• _WORK INSTRUCTION_
Because the lines must stay identical, write out the data without changing anything.

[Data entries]
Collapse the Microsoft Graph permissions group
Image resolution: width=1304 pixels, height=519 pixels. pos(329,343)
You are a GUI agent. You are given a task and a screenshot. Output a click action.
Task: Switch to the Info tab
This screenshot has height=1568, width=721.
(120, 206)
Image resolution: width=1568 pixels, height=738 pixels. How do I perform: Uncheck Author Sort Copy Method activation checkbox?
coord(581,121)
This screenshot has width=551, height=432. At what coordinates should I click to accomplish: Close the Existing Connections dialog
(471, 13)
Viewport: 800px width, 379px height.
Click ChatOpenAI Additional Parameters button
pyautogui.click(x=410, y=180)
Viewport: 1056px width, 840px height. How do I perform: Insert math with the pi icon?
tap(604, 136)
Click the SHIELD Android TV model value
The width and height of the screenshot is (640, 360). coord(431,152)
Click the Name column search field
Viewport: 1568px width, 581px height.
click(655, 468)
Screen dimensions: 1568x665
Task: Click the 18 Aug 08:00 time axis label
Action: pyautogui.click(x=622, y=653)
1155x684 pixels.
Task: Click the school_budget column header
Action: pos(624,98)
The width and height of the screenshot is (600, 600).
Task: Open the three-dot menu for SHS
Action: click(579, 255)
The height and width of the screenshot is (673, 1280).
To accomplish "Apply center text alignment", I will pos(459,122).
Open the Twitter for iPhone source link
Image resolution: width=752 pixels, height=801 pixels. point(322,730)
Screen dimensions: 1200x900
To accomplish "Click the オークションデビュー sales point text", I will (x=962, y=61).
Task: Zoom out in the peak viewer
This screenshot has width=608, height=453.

• _WRITTEN SOLUTION_
Collapse the Microsoft Graph permissions group
Image resolution: width=1304 pixels, height=519 pixels. pos(329,343)
You are a GUI agent. You are given a task and a screenshot. Output a click action.
Task: Switch to the Info tab
This screenshot has height=1568, width=721.
(120, 206)
Image resolution: width=1568 pixels, height=738 pixels. How do I perform: Uncheck Author Sort Copy Method activation checkbox?
coord(581,121)
This screenshot has width=551, height=432. At what coordinates should I click to accomplish: Close the Existing Connections dialog
(471, 13)
Viewport: 800px width, 379px height.
Click ChatOpenAI Additional Parameters button
pyautogui.click(x=410, y=180)
Viewport: 1056px width, 840px height. How do I perform: Insert math with the pi icon?
tap(604, 136)
Click the SHIELD Android TV model value
The width and height of the screenshot is (640, 360). coord(431,152)
Click the Name column search field
Viewport: 1568px width, 581px height.
click(655, 468)
Screen dimensions: 1568x665
Task: Click the 18 Aug 08:00 time axis label
Action: pyautogui.click(x=622, y=653)
1155x684 pixels.
Task: Click the school_budget column header
Action: pos(624,98)
The width and height of the screenshot is (600, 600).
Task: Open the three-dot menu for SHS
Action: click(579, 255)
The height and width of the screenshot is (673, 1280).
To accomplish "Apply center text alignment", I will pos(459,122).
Open the Twitter for iPhone source link
Image resolution: width=752 pixels, height=801 pixels. point(322,730)
Screen dimensions: 1200x900
To accomplish "Click the オークションデビュー sales point text", I will (x=962, y=61).
Task: Zoom out in the peak viewer
This screenshot has width=608, height=453.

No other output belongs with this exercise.